There and Back Again - In the End

I wrote this months ago but I wasn't sure if I wanted to share it. I'd like to think this is the end of my There and Back Again story - if it can be called one...



 I have imagined you coming back to me in so many ways.

 Blue sky in Toronto and the sunlight scatters off your white doctor’s coat, as you throw your arms wide for an embrace. But I keep my distance as I’ve always had, and now more than ever with this wall of years between us.

Well, you insist we drive somewhere, maybe Niagra Falls or the CN Tower, and catch up on the way. Yes, you drive now. And as the kilometers roll by, and the sun shifts its position, lighting up your face, your skin, throwing your features into relief, I begin to remember the way I used to feel. I remember you leaning over a school window, the memory of you frozen in laughter. I remember all our songs, and I have to shake my head to clear it, I have to redraw the line between the then and the now.
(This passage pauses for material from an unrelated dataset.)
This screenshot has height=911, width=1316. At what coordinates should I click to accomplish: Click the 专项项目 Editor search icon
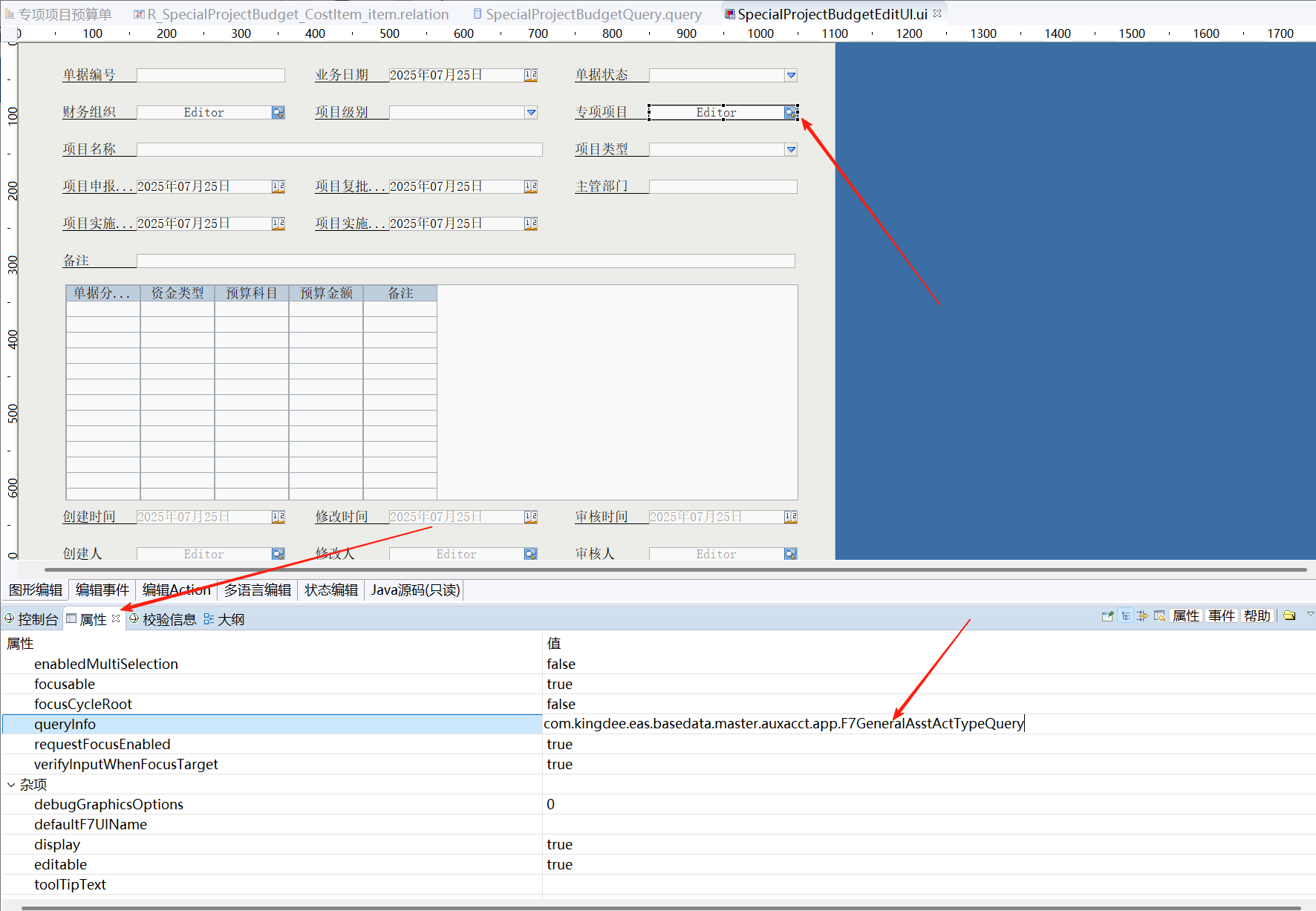(790, 112)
Even though I catch you looking at me in that peculiar way you had when we were kids, unaware of the future, that wisftul, faraway look you used to sometimes give me when you thought I wasn’t paying attention. I always knew what it meant though I feigned ignorance. I memorized it, preserved it in my downtrodden memory.

And  I recognize it now, but pretend not to. I point out landmarks instead, giving you a tour of the country I call home now, a country to which I know I’ll never really belong.

We have such a good time; we don’t realize the day’s slipped by until we watch the last of the sun dipping beneath the horizon, and then I can no longer deny that familiar sinking feeling in my heart. I know what it’s like to lose you so well. I have worn it like you would wear an ugly pair of old PJs that you just can’t seem to let go of, because little pieces of yourself still belong to them, because you have grown up in them, and know their shape and size and texture by heart, because familiarity has turned the intital discomfort they offered into comfort and you’d rather keep them than exchange them for the strangeness of new clothes. No matter, I did it once, I can do it again, I tell myself.

But as we pull up at my apartment building, before I can reach out and unlock the car door, with the car’s engine still running, you say those four words I realize I’ve been waiting my whole life to hear. For a minute I feel certain my brain must have imagined them, because for once in our lives, the ball is no longer in your court; you have passed it to me.

I stare at you confusedly, your face awash with the streetlight’s mellow glow, until you repeat them, and erase all doubt from my mind;

‘Will you marry me?’

Why did you even feel the need to ask? Could my answer have ever been anything but yes?